## TASK
Only lines holding the string "agent" are wanted; copy each one from the material.

## GIVEN RECORDS
►

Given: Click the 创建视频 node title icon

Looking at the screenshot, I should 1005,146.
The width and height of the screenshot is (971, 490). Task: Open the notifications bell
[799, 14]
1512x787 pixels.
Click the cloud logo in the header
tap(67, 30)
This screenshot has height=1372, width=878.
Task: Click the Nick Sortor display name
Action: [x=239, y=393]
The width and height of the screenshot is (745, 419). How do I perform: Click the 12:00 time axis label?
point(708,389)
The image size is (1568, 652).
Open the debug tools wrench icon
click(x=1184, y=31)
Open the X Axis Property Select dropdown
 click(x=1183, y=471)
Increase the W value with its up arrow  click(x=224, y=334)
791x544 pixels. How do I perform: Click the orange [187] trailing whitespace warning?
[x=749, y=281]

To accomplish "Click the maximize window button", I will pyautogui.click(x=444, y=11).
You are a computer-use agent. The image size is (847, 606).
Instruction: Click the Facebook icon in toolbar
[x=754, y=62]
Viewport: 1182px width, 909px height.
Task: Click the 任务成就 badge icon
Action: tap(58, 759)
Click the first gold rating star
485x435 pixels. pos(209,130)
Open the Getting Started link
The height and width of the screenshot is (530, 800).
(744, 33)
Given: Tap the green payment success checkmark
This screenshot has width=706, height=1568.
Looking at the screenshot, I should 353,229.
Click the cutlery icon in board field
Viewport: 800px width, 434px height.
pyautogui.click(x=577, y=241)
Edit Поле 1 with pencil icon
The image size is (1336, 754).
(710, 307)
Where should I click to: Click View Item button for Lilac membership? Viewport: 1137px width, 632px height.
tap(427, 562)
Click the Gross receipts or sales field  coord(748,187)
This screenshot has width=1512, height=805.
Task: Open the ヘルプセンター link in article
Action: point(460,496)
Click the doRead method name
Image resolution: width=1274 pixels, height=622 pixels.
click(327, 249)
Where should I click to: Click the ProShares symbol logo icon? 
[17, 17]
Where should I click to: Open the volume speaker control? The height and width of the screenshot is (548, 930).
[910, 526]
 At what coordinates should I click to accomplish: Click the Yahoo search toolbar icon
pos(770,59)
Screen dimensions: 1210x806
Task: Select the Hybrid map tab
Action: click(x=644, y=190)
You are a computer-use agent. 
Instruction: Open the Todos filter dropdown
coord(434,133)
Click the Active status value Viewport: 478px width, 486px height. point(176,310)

◄

## THE COMPLETED TASK
You are a computer-use agent. The image size is (847, 606).
You are a computer-use agent. 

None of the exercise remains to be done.